Entries from a dataset
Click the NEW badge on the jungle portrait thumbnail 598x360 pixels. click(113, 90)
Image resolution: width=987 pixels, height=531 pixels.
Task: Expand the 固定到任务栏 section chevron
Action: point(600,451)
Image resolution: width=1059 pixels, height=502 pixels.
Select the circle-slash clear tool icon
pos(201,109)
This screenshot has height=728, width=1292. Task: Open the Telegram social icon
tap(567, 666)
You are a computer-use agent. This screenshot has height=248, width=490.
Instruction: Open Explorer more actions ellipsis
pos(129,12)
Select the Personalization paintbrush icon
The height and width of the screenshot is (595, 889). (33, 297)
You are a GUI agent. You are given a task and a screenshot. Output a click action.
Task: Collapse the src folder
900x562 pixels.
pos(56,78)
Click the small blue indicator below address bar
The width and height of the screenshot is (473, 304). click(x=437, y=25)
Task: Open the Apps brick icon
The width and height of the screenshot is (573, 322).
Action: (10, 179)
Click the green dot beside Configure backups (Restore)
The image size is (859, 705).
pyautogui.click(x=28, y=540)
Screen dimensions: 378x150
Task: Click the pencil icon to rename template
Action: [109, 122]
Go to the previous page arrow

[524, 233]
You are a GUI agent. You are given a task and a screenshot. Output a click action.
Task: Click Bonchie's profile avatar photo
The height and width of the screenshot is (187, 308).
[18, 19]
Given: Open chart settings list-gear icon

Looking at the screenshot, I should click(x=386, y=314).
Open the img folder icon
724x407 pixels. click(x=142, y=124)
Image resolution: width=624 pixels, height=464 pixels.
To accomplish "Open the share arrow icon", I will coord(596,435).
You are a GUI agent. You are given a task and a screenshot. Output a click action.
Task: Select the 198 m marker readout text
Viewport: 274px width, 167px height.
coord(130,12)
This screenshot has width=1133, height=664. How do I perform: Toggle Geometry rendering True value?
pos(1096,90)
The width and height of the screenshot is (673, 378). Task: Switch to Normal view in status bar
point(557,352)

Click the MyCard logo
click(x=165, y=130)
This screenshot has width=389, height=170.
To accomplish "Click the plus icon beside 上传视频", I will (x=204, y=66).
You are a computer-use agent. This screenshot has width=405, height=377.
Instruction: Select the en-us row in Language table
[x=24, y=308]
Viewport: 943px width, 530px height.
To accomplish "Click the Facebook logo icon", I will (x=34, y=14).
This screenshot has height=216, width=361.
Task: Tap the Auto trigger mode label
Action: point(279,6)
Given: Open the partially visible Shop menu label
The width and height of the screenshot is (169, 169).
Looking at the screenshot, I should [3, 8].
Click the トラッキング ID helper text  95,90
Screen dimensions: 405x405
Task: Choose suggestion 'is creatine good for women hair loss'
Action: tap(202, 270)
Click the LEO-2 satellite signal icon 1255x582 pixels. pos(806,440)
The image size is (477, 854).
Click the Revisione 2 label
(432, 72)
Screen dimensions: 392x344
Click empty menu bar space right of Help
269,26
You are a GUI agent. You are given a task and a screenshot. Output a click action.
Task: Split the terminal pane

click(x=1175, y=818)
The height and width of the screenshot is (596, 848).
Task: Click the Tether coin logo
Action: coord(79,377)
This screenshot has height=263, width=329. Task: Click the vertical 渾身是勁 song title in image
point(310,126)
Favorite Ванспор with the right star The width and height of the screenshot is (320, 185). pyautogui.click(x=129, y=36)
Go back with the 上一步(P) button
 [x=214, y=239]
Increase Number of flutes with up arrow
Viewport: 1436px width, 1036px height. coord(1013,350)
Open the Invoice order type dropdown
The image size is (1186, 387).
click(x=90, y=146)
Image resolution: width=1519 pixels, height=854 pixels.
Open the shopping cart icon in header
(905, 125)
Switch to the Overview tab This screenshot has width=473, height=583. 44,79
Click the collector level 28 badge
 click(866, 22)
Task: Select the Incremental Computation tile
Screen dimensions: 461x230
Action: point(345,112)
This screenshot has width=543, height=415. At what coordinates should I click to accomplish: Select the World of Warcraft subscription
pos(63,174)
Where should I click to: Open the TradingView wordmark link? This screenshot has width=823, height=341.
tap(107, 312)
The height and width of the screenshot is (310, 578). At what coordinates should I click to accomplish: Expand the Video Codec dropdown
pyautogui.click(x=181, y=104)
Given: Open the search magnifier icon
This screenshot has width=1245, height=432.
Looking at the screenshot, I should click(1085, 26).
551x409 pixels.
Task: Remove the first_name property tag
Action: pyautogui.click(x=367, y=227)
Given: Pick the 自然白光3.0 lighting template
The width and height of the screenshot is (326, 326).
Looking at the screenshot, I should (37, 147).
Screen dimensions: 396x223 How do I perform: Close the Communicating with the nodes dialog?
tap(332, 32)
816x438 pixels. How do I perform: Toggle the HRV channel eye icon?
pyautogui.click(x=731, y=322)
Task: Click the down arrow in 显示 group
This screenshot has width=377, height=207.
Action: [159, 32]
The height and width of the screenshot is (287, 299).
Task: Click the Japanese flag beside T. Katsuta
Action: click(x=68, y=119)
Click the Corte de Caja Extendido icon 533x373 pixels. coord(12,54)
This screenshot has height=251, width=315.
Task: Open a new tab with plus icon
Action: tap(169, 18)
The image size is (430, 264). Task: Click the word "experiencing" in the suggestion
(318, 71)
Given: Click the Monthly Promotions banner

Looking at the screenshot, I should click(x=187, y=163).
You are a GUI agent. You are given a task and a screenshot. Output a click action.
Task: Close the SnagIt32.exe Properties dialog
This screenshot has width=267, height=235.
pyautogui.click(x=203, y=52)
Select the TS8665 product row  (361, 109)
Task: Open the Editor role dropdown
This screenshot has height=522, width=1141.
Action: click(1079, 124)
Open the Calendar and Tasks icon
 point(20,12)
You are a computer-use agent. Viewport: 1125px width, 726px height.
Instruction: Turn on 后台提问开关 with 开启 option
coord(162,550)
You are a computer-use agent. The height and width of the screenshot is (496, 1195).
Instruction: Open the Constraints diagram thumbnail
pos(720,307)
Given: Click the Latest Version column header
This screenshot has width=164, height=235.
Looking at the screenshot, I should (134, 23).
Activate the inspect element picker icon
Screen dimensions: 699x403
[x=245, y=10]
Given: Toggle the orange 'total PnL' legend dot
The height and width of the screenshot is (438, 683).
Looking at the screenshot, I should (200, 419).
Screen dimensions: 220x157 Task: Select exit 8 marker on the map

#### [SHORT EXERCISE]
Copy out every one of the records above, line for line, without changing anything.

#### [ANSWER TO THE PROBLEM]
Click the NEW badge on the jungle portrait thumbnail 598x360 pixels. click(113, 90)
Image resolution: width=987 pixels, height=531 pixels.
Task: Expand the 固定到任务栏 section chevron
Action: point(600,451)
Image resolution: width=1059 pixels, height=502 pixels.
Select the circle-slash clear tool icon
pos(201,109)
This screenshot has height=728, width=1292. Task: Open the Telegram social icon
tap(567, 666)
You are a computer-use agent. This screenshot has height=248, width=490.
Instruction: Open Explorer more actions ellipsis
pos(129,12)
Select the Personalization paintbrush icon
The height and width of the screenshot is (595, 889). (33, 297)
You are a GUI agent. You are given a task and a screenshot. Output a click action.
Task: Collapse the src folder
900x562 pixels.
pos(56,78)
Click the small blue indicator below address bar
The width and height of the screenshot is (473, 304). click(x=437, y=25)
Task: Open the Apps brick icon
The width and height of the screenshot is (573, 322).
Action: (10, 179)
Click the green dot beside Configure backups (Restore)
The image size is (859, 705).
pyautogui.click(x=28, y=540)
Screen dimensions: 378x150
Task: Click the pencil icon to rename template
Action: [109, 122]
Go to the previous page arrow

[524, 233]
You are a GUI agent. You are given a task and a screenshot. Output a click action.
Task: Click Bonchie's profile avatar photo
The height and width of the screenshot is (187, 308).
[18, 19]
Given: Open chart settings list-gear icon

Looking at the screenshot, I should click(x=386, y=314).
Open the img folder icon
724x407 pixels. click(x=142, y=124)
Image resolution: width=624 pixels, height=464 pixels.
To accomplish "Open the share arrow icon", I will coord(596,435).
You are a GUI agent. You are given a task and a screenshot. Output a click action.
Task: Select the 198 m marker readout text
Viewport: 274px width, 167px height.
coord(130,12)
This screenshot has width=1133, height=664. How do I perform: Toggle Geometry rendering True value?
pos(1096,90)
The width and height of the screenshot is (673, 378). Task: Switch to Normal view in status bar
point(557,352)

Click the MyCard logo
click(x=165, y=130)
This screenshot has width=389, height=170.
To accomplish "Click the plus icon beside 上传视频", I will (x=204, y=66).
You are a computer-use agent. This screenshot has width=405, height=377.
Instruction: Select the en-us row in Language table
[x=24, y=308]
Viewport: 943px width, 530px height.
To accomplish "Click the Facebook logo icon", I will (x=34, y=14).
This screenshot has height=216, width=361.
Task: Tap the Auto trigger mode label
Action: point(279,6)
Given: Open the partially visible Shop menu label
The width and height of the screenshot is (169, 169).
Looking at the screenshot, I should [3, 8].
Click the トラッキング ID helper text  95,90
Screen dimensions: 405x405
Task: Choose suggestion 'is creatine good for women hair loss'
Action: tap(202, 270)
Click the LEO-2 satellite signal icon 1255x582 pixels. pos(806,440)
The image size is (477, 854).
Click the Revisione 2 label
(432, 72)
Screen dimensions: 392x344
Click empty menu bar space right of Help
269,26
You are a GUI agent. You are given a task and a screenshot. Output a click action.
Task: Split the terminal pane

click(x=1175, y=818)
The height and width of the screenshot is (596, 848).
Task: Click the Tether coin logo
Action: coord(79,377)
This screenshot has height=263, width=329. Task: Click the vertical 渾身是勁 song title in image
point(310,126)
Favorite Ванспор with the right star The width and height of the screenshot is (320, 185). pyautogui.click(x=129, y=36)
Go back with the 上一步(P) button
 [x=214, y=239]
Increase Number of flutes with up arrow
Viewport: 1436px width, 1036px height. coord(1013,350)
Open the Invoice order type dropdown
The image size is (1186, 387).
click(x=90, y=146)
Image resolution: width=1519 pixels, height=854 pixels.
Open the shopping cart icon in header
(905, 125)
Switch to the Overview tab This screenshot has width=473, height=583. 44,79
Click the collector level 28 badge
 click(866, 22)
Task: Select the Incremental Computation tile
Screen dimensions: 461x230
Action: point(345,112)
This screenshot has width=543, height=415. At what coordinates should I click to accomplish: Select the World of Warcraft subscription
pos(63,174)
Where should I click to: Open the TradingView wordmark link? This screenshot has width=823, height=341.
tap(107, 312)
The height and width of the screenshot is (310, 578). At what coordinates should I click to accomplish: Expand the Video Codec dropdown
pyautogui.click(x=181, y=104)
Given: Open the search magnifier icon
This screenshot has width=1245, height=432.
Looking at the screenshot, I should click(1085, 26).
551x409 pixels.
Task: Remove the first_name property tag
Action: pyautogui.click(x=367, y=227)
Given: Pick the 自然白光3.0 lighting template
The width and height of the screenshot is (326, 326).
Looking at the screenshot, I should (37, 147).
Screen dimensions: 396x223 How do I perform: Close the Communicating with the nodes dialog?
tap(332, 32)
816x438 pixels. How do I perform: Toggle the HRV channel eye icon?
pyautogui.click(x=731, y=322)
Task: Click the down arrow in 显示 group
This screenshot has width=377, height=207.
Action: [159, 32]
The height and width of the screenshot is (287, 299).
Task: Click the Japanese flag beside T. Katsuta
Action: click(x=68, y=119)
Click the Corte de Caja Extendido icon 533x373 pixels. coord(12,54)
This screenshot has height=251, width=315.
Task: Open a new tab with plus icon
Action: tap(169, 18)
The image size is (430, 264). Task: Click the word "experiencing" in the suggestion
(318, 71)
Given: Click the Monthly Promotions banner

Looking at the screenshot, I should click(x=187, y=163).
You are a GUI agent. You are given a task and a screenshot. Output a click action.
Task: Close the SnagIt32.exe Properties dialog
This screenshot has width=267, height=235.
pyautogui.click(x=203, y=52)
Select the TS8665 product row  (361, 109)
Task: Open the Editor role dropdown
This screenshot has height=522, width=1141.
Action: click(1079, 124)
Open the Calendar and Tasks icon
 point(20,12)
You are a computer-use agent. Viewport: 1125px width, 726px height.
Instruction: Turn on 后台提问开关 with 开启 option
coord(162,550)
You are a computer-use agent. The height and width of the screenshot is (496, 1195).
Instruction: Open the Constraints diagram thumbnail
pos(720,307)
Given: Click the Latest Version column header
This screenshot has width=164, height=235.
Looking at the screenshot, I should (134, 23).
Activate the inspect element picker icon
Screen dimensions: 699x403
[x=245, y=10]
Given: Toggle the orange 'total PnL' legend dot
The height and width of the screenshot is (438, 683).
Looking at the screenshot, I should (200, 419).
Screen dimensions: 220x157 Task: Select exit 8 marker on the map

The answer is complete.